**About this exercise**
Take every entry below and copy it out word for word.

**Provided records**
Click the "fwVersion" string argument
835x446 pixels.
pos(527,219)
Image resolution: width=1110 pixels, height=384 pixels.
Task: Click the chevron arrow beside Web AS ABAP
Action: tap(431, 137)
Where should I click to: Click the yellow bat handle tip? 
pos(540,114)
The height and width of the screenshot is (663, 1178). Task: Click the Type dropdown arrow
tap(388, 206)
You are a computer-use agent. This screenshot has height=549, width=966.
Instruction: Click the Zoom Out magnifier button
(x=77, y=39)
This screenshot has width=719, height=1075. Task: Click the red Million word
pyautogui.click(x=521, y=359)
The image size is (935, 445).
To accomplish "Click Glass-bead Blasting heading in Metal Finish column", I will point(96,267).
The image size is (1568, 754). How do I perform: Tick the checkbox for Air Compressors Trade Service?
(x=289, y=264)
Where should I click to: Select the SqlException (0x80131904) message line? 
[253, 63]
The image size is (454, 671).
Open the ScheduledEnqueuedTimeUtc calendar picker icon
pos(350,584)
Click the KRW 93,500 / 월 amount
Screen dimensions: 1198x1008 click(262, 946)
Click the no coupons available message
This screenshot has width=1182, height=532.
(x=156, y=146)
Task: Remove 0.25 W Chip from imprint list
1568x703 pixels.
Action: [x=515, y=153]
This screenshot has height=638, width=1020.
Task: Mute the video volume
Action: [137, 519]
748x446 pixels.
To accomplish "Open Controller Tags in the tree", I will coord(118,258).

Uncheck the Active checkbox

**Exercise response**
Click the "fwVersion" string argument
835x446 pixels.
pos(527,219)
Image resolution: width=1110 pixels, height=384 pixels.
Task: Click the chevron arrow beside Web AS ABAP
Action: tap(431, 137)
Where should I click to: Click the yellow bat handle tip? 
pos(540,114)
The height and width of the screenshot is (663, 1178). Task: Click the Type dropdown arrow
tap(388, 206)
You are a computer-use agent. This screenshot has height=549, width=966.
Instruction: Click the Zoom Out magnifier button
(x=77, y=39)
This screenshot has width=719, height=1075. Task: Click the red Million word
pyautogui.click(x=521, y=359)
The image size is (935, 445).
To accomplish "Click Glass-bead Blasting heading in Metal Finish column", I will point(96,267).
The image size is (1568, 754). How do I perform: Tick the checkbox for Air Compressors Trade Service?
(x=289, y=264)
Where should I click to: Select the SqlException (0x80131904) message line? 
[253, 63]
The image size is (454, 671).
Open the ScheduledEnqueuedTimeUtc calendar picker icon
pos(350,584)
Click the KRW 93,500 / 월 amount
Screen dimensions: 1198x1008 click(262, 946)
Click the no coupons available message
This screenshot has width=1182, height=532.
(x=156, y=146)
Task: Remove 0.25 W Chip from imprint list
1568x703 pixels.
Action: [x=515, y=153]
This screenshot has height=638, width=1020.
Task: Mute the video volume
Action: [137, 519]
748x446 pixels.
To accomplish "Open Controller Tags in the tree", I will coord(118,258).

Uncheck the Active checkbox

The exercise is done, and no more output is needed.